Insider-threats as a cybersecurity risk

Insider-threats are another significant cybersecurity risk that organisations must address. Insider-threats refer to individuals within an organisation who use their access to sensitive information for malicious purposes. This can include stealing data, sabotaging systems or conducting espionage.

Insider-threats can be difficult to detect and prevent because these individuals often have legitimate access to the data or systems they are targetting. Additionally, insider-threats can be difficult to identify because they are often highly trusted employees with no previous history of malicious behaviour.

To address the risk of insider-threats, organisations need to establish a strong security culture that emphasises the importance of data protection. This includes implementing access controls to limit the amount of data employees can access, and monitoring for anomalous behaviour.

Organisations should also conduct regular background checks on employees and limit sensitive data access to only those employees who need it for their job. By implementing these measures, organisations can reduce the risk of an insider-threat and minimise the damage caused by a malicious employee.

Some research and statistical data

  1. According to the 2021 Verizon Data Breach Investigations Report, human error is responsible for 85 percent of successful breaches; with the most common human errors being misdelivery of emails, sending sensitive information to the wrong recipient, and misconfiguration of databases.
  2. In a 2021 survey by IBM Security, 54 percent of respondents reported that their organisation had experienced a data breach caused by a malicious insider – with an average cost of US$2.69million per breach.
  3. According to a 2020 study by Ponemon Institute, the average cost of an insider-caused data breach was US$11.45million – which is more than twice the cost of an external breach.
  4. A 2021 report by Cybersecurity Insiders found that 75 percent of organisations believe that insider threats have become more frequent over the past year.
  5. In a 2021 survey by CSO Online, 48 percent of respondents reported that their organisation had experienced a data breach caused by human error.
  6. The 2021 Cost of Insider Threats Global Report by Accenture found that the average cost of an insider-caused incident was US$4.9million, with 60 percent of incidents being caused by malicious insiders and 40 percent being caused by negligent insiders.
  7. A 2021 report by the International Telecommunication Union (ITU) found that 10.5 percent of Internet users in Africa had experienced a cybersecurity incident in the past year.
  8. In a 2021 survey by Serianu, a Kenyan cybersecurity consulting firm, 66 percent of organisations in Ghana reported that they had experienced a cyber-attack in the past year.
  9. A 2020 report by Serianu found that Ghana experienced 46,167 cyber-threats in 2019, a 5 percent increase from the previous year.
  10. According to a 2020 report by the African Union, insider-threats are a significant risk to cybersecurity in Africa, with 34 percent of cybersecurity incidents being caused by insiders.
  11. In a 2020 survey by Deloitte, 61 percent of African organisations reported that they were not confident in their ability to detect insider threats.

These statistics highlight the significant risk of cybersecurity incidents and insider-threats in Ghana, Africa and across the world.
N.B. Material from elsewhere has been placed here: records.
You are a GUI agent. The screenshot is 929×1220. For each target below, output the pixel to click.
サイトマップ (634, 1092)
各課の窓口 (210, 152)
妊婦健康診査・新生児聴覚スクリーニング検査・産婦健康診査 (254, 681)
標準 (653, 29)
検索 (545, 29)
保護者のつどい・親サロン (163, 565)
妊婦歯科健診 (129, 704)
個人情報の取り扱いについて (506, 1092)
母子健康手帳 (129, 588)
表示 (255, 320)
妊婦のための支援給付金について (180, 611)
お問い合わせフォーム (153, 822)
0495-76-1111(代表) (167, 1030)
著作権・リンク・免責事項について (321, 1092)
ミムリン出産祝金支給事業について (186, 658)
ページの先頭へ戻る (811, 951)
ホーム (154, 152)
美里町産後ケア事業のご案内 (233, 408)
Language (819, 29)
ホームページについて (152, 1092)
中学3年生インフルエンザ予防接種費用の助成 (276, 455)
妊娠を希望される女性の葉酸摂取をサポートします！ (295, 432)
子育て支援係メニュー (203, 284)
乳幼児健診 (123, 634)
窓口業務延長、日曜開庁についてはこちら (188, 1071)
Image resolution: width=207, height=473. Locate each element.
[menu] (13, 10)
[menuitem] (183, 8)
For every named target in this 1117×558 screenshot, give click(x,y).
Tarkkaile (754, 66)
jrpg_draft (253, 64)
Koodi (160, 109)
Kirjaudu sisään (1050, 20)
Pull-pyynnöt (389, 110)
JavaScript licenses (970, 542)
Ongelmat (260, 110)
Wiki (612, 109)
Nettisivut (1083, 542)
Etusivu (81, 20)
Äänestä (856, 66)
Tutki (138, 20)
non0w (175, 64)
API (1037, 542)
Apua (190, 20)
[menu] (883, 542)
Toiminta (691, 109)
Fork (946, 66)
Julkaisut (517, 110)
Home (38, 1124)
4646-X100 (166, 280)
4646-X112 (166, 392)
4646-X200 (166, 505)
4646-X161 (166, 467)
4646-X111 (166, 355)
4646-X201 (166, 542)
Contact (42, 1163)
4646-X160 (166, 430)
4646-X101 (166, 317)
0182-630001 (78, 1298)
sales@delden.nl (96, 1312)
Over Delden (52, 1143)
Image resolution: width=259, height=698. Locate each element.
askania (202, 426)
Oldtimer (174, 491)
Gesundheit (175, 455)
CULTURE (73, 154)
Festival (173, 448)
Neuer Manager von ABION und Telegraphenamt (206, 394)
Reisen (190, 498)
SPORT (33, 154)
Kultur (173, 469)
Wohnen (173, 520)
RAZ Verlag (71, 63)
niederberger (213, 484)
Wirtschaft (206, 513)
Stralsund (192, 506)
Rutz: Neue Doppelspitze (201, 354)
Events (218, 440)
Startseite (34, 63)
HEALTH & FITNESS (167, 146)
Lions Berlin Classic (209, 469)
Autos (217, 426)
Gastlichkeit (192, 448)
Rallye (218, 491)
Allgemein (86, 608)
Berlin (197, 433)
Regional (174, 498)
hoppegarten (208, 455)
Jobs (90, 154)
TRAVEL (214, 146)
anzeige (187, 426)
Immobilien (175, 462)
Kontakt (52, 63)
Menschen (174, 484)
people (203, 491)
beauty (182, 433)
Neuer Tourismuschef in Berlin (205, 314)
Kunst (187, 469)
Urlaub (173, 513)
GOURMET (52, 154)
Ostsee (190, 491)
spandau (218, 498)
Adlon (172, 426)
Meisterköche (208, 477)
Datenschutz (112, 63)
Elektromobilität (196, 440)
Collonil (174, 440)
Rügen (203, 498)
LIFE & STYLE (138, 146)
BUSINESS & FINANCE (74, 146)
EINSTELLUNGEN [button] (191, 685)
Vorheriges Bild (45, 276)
As cybersecurity threats continue to evolve, it is important for organisations to invest in cybersecurity measures – such as implementing access controls and conducting regular security training for employees to reduce the risk of an incident. Additionally, collaboration and information-sharing among African countries and organisations can help to address the shared challenges of cybersecurity in the region.

Conclusion

While external cyber-attacks are a significant risk to organisations, the risk of human error and insider-threats cannot be overlooked. Organisations must take a multi-faceted approach to address these risks: including implementing technical controls, providing regular security training and establishing clear policies and procedures. By taking these steps, organisations can reduce the risk of a cybersecurity incident caused by human error or an insider-threat and thus protect their sensitive data and networks.